Count number of TRUEs in a logical vector length(vectorname[vectorname==TRUE])
Dimensions of matrix or dataframe dim(matrix or dataframe)
Change variable name colnames(dataframe) [#] <- "newname" # where [#] is the column number for the vbl
Change variable names (1) colnames(dataframe) = c("vbl1_name", "vbl2_name", "etc")
Change variable names (2) names(dataframe) = c("vbl1_name", "vbl2_name", "etc")
Add a variable to a dataframe dataframe = cbind(dataframe,variable)
Add a new variable to an existing dataframe dataframe$newvariable=c(v,a,l,u,e,s)
Add a new variable by summing vbls x and y dataframe$newvariable=dataframe$x + dataframe$y
view variables in a dataset names(dataframe)
view active dataframe and variables ls()
view available datasets in R data()
view first 10 rows and first 5 columns Table(dataframe)[1:10, 1:5]
view first 5 rows or last 5 rows head(dataframe) or tail(dataframe)
Remove active dataframe and values rm(dataframe)
Remove variables in a dataframe dataframe = remove.vars(dataframe, "variable", info = TRUE) # requires "gdata" pkg
Remove cases with missing data from a variable dataframe = na.omit(dataframe$variable)
Remove cases with missing data from a dataframe dataframe = na.omit(dataframe)
Remove rows in dataframe dataframe = dataframe[-(3:5), ] # removes rows 3, 4, and 5
Get a dataframe from a package data("dataframe", package = "package name")
Load dataframe attach(dataframe)
Randomly select 100 values from normal dist. x=rnorm(100)
Randomly select 100 values from dist. x=rnorm(10, 100, 16) #with n=10, mean=100, sd=16
Randomly select N values from a dataframe sample(dataframe, N, replace = TRUE) # replace =TRUE or FALSE
Create a sequence of numbers from 1 to 50 x=1:50
Create a subset of dataframe datasubset = subset(dataframe, vblname == "level in factor vbl to select")
Check classification status of a dataframe class(dataframe)
Check classification status of a variable class(variable)
Check classification status of all vbls sapply(dataframe, class)
Check levels of a factor variable levels(dataframe$variable)
Check your working directory getwd()
Convert a numeric into a factor data$variable = as.factor(data$variable) # always use "$" even if dataframe is attached!

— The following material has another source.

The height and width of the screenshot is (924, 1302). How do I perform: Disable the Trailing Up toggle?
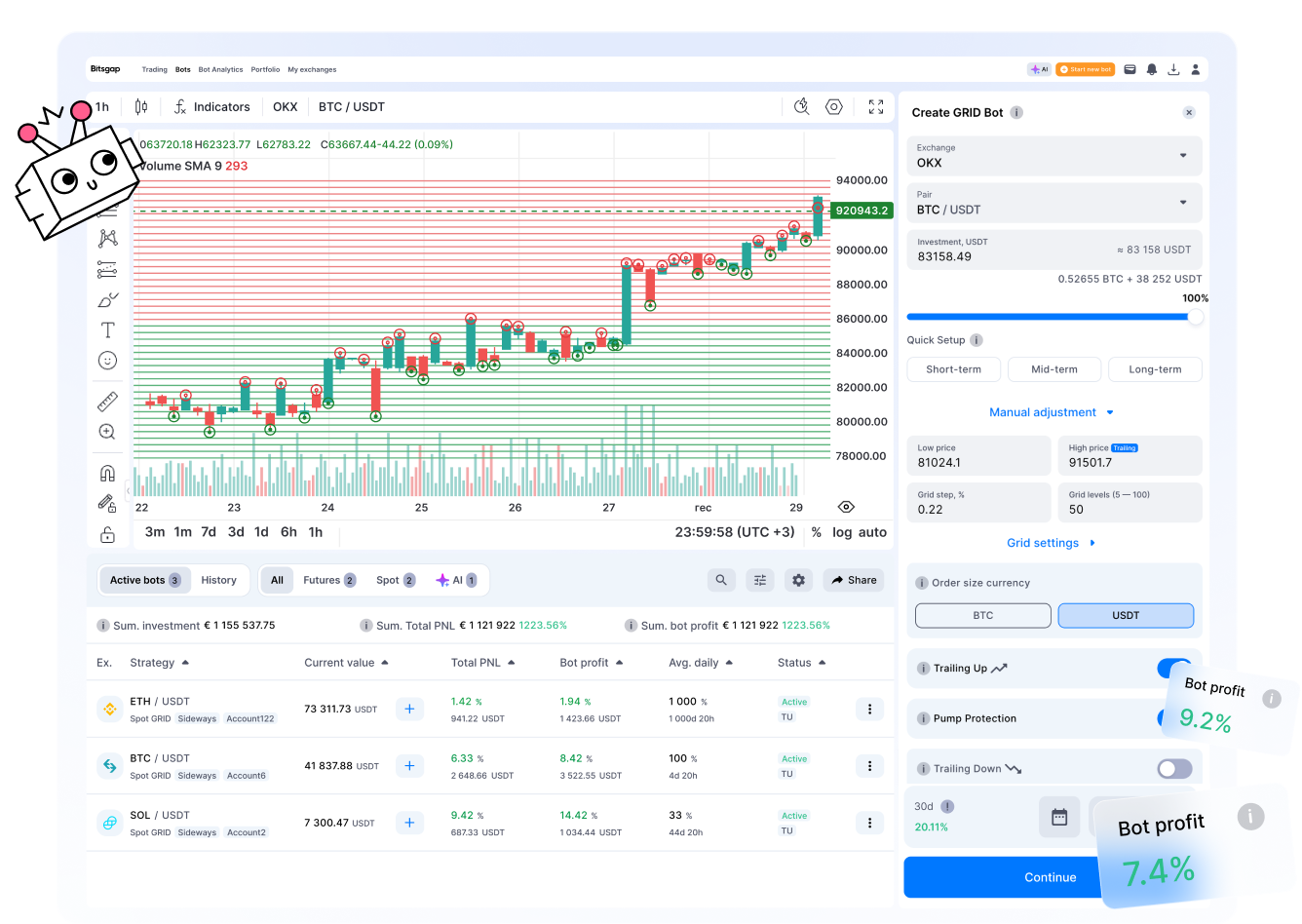pyautogui.click(x=1173, y=669)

Convert a character into a numeric data$variable = as.numeric(data$frame)
Convert a variable into a factor with labels data$variable = factor(data$variable, levels=1:2, labels=c("male","female"))
Convert a variable into an ordered factor data$variable = factor(data$variable, ordered = TRUE)
Create grouping for continuous vbl split(data$continuous, data$factor)
Create grouping for continuous vbl group = data$continuous[data$factor=="factor level"]
Choose new referent category variable = relevel(variable, ref="value") #Check new referent with "table(variable)"
ignore missing data NAs ( . . . , na.rm = TRUE)
ignore NAs in specific variable ( . . . , na.omit(variable))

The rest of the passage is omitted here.